A few days later, the wolves returned and the boy cried out again, "Wolves! Wolves! The wolves are chasing the sheep!" The villagers again ran away, leaving him alone to protect the sheep as best he could.

“We told you not to frighten us with these stories of wolves,” said the villagers. “We don’t believe you. We don’t think you ever saw any wolves.” From then on, they simply ignored the boy when he sounded the warning about wolves; they did not run away, but neither did they come to help him protect the sheep.

The wolves grew ever bolder, seeing that they had to contend with only one small boy.

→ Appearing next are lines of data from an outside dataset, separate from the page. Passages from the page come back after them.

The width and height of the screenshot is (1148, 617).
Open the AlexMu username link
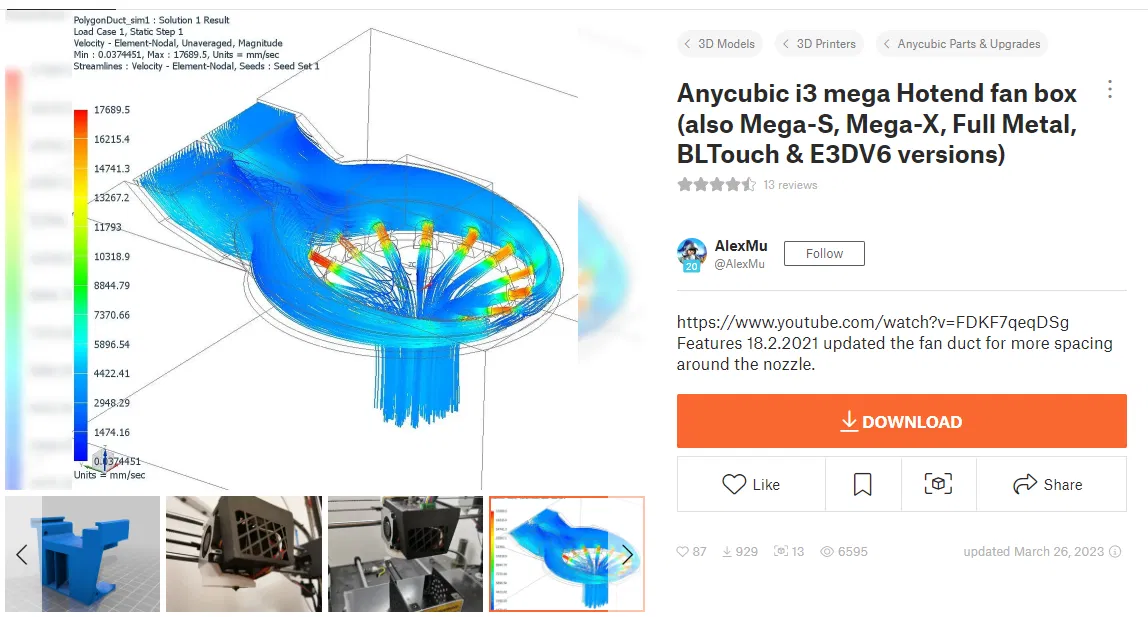741,246
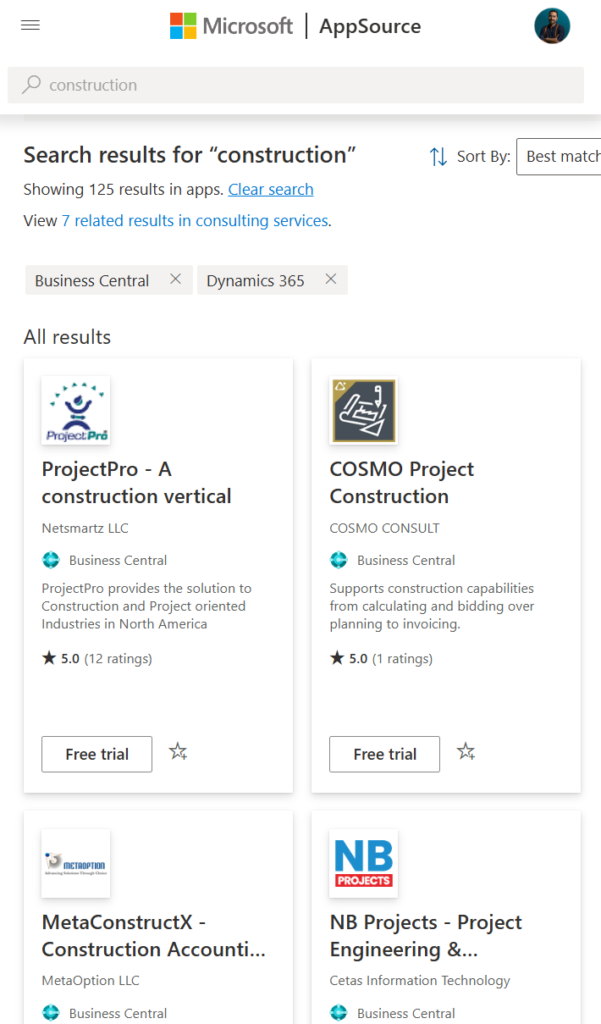This screenshot has width=601, height=1024.
Task: Click the Clear search link
Action: click(271, 189)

One day they summoned all the wolf packs from the surrounding countryside to join them in a gigantic raid on the flock. They dragged all the sheep off into the woods to eat at their leisure. They killed the shepherd boy and took his body along with them as well.

After a while the people of the village began to grow hungry for mutton, so they set out to bring home a sheep from the flock. When they got to the clearing in the forest, they found no sheep and no shepherd boy. “Look at this,” they told each other. “That thieving little boy has gone away and taken all our sheep with him. Now we know why he was crying ‘Wolf’ all the time. He was setting up his alibi.”

The moral of the story: Truth is precious. Don’t tell it too often, or nobody will believe you.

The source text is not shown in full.